Однако не все оказалось так просто. Вначале прошла довольно большая колонна, затем несколько одиночных грузовиков, которые нас не устраивали. Примерно через час напряженного ожидания показалась еще одна колонна: три мотоцикла, бронетранспортер и четыре автомашины с солдатами и грузом.
– Ударим? – шептал возбужденный лейтенант Дейнека. – Пока будут карабкаться по уклону, врежем сразу из пяти пулеметов. А бронетранспортер подобьет группа истребителей танков.
Но я понимал, что мы ввяжемся в затяжной бой. Немцев не менее сорока человек, пулеметов у них тоже хватает, а шеститонный разведывательный бронетранспортер «ганомаг» близко к себе не подпустит.
В тот период партизанских отрядов практически еще не было. Отступавшие разрозненные части старались в бои на дорогах не ввязываться, но немцы, привыкшие к дисциплине и осторожности, соблюдали правила безопасности.
Бронетранспортер взбирался по склону. За щитом над кабиной дорогу внимательно просматривал пулеметный расчет. В бронированном десантном отсеке находились трое или четверо автоматчиков, готовые в любую минуту открыть огонь.
Я почувствовал, как напряглась вся наша группа. Вслед за «ганомагом» поднимались грузовики: три «опеля» и более тяжелый трехосный вездеход «Бюссинг-НАГ» с массивной кабиной. Я приготовился дать сигнал открыть огонь, понимая, что вряд ли мы останемся незамеченными.
Два мотоцикла с колясками увеличили скорость и вырвались вперед. Причем один из них, делая быстрый обгон, съехал с дороги и столкнулся едва не вплотную с расчетом ручного пулемета, который несколько минут назад по своей инициативе сменил позицию и перебирался ближе к дороге.
Расчет Дегтярева опередил мотоциклистов. Очередь угодила в водителя.

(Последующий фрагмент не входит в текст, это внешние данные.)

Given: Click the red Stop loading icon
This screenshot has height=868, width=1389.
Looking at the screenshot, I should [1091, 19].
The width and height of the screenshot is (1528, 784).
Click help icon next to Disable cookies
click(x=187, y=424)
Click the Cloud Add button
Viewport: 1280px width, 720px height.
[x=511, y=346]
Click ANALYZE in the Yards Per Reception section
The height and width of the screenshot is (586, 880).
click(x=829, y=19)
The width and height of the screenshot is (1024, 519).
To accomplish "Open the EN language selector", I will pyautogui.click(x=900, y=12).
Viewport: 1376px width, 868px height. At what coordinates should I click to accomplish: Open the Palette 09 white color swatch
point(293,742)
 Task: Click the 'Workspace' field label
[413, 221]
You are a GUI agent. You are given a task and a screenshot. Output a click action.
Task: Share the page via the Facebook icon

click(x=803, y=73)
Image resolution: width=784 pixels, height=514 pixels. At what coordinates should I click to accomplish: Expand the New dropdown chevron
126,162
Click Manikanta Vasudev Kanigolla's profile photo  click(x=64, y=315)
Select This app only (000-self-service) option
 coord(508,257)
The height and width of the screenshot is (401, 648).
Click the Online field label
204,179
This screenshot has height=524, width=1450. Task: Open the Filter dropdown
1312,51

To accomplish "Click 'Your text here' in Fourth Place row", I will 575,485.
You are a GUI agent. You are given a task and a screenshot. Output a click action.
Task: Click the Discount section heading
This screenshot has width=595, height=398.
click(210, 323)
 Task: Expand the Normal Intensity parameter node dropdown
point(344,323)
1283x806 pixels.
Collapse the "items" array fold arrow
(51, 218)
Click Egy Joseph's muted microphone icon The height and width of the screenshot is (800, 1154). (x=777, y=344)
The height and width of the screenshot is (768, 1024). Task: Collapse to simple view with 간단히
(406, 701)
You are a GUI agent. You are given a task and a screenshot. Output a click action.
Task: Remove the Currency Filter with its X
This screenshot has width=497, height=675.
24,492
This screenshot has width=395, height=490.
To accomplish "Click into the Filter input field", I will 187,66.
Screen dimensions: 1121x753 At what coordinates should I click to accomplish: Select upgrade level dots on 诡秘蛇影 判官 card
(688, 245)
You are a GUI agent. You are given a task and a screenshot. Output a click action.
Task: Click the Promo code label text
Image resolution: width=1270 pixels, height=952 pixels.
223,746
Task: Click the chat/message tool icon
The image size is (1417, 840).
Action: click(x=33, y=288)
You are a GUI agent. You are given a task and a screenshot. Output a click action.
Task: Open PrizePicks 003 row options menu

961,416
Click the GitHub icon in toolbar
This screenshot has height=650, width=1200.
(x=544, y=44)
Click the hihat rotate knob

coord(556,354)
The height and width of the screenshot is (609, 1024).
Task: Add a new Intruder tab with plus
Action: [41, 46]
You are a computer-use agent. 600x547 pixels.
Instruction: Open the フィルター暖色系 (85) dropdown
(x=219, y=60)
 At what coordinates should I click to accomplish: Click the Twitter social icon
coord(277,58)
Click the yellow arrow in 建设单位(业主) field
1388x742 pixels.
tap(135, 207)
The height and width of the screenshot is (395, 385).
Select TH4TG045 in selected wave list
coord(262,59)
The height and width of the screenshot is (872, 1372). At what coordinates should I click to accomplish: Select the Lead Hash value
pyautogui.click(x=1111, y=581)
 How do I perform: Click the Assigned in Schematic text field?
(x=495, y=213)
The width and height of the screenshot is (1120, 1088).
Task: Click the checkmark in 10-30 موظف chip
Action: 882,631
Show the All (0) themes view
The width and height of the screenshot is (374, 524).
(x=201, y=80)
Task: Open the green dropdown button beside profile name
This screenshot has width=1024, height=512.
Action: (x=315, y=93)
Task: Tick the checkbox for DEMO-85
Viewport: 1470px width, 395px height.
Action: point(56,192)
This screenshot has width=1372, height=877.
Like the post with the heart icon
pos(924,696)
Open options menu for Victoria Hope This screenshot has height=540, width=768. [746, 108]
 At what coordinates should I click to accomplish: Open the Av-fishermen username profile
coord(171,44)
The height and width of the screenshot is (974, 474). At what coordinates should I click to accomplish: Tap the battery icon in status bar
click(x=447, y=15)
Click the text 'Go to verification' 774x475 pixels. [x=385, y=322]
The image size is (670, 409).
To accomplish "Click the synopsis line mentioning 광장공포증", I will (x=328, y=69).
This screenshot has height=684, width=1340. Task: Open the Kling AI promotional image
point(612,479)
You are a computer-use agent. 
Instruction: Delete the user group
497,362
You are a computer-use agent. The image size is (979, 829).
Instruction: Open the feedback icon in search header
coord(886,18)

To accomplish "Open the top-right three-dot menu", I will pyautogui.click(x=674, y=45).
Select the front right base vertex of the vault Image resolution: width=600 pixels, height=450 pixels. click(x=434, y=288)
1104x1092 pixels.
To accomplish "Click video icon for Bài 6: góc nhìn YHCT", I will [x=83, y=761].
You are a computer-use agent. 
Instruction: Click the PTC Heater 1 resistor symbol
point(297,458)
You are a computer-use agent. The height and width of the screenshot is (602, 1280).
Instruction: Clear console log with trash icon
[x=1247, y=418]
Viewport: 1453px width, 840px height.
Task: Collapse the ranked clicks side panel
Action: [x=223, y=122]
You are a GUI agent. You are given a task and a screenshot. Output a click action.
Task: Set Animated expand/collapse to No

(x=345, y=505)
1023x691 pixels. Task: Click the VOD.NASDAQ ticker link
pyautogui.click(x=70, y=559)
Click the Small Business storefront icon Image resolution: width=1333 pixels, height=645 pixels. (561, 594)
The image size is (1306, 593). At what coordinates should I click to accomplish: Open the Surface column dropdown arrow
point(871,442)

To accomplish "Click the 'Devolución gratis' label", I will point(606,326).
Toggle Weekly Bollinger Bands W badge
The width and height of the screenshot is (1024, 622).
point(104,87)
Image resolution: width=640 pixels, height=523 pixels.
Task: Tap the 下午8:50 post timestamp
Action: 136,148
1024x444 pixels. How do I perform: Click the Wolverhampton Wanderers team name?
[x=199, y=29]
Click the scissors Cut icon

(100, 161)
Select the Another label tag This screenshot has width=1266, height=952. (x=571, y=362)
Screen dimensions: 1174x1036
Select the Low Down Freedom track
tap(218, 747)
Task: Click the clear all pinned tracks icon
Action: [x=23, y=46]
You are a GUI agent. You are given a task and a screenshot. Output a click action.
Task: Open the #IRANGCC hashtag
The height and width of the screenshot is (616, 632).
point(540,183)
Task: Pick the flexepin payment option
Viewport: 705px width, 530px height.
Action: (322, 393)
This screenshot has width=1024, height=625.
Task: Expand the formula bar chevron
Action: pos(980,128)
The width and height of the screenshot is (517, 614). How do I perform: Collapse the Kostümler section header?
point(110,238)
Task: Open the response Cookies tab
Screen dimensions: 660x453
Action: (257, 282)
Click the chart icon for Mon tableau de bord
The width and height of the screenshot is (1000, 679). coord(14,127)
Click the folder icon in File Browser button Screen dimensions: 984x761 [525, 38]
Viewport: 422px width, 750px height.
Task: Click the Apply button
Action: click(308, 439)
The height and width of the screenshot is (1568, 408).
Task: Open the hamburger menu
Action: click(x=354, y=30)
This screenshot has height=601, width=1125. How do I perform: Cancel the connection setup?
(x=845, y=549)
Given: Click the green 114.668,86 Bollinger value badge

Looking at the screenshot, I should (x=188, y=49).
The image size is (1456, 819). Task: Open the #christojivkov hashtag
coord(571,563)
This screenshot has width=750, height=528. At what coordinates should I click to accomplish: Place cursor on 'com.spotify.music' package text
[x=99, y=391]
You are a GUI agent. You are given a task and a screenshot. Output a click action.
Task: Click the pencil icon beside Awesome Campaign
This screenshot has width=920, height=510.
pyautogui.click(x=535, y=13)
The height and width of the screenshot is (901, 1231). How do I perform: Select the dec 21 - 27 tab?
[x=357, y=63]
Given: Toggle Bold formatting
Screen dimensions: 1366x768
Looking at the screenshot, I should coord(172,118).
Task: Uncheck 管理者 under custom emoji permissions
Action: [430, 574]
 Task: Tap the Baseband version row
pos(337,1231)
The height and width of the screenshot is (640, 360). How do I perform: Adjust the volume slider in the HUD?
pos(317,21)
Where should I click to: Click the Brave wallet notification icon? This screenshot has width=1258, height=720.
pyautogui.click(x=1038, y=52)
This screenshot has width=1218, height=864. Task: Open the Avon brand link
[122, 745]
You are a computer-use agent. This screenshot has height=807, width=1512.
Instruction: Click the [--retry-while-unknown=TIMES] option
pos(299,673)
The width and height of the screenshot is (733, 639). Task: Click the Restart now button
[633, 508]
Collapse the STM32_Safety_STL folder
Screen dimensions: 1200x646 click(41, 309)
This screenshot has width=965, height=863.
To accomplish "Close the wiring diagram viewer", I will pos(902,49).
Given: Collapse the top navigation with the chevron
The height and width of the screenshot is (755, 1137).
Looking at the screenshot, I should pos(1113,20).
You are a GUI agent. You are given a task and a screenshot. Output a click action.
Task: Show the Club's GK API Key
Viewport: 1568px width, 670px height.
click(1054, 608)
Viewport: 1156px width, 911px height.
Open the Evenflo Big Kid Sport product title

Массивный «цундапп» опрокинуло на вираже, а пулеметчик за щитком «ганомага» ударил длинными очередями, нащупывая засаду.
Захар Антюфеев прошил очередями кузов тяжелого «Бюссинга» и вел огонь по солдатам, спрыгивавшим на землю. Танкисты действовали неплохо, подожгли грузовой «опель» и расстреляли второй мотоцикл. Удачно брошенная граната взорвалась под колесами другого «опеля».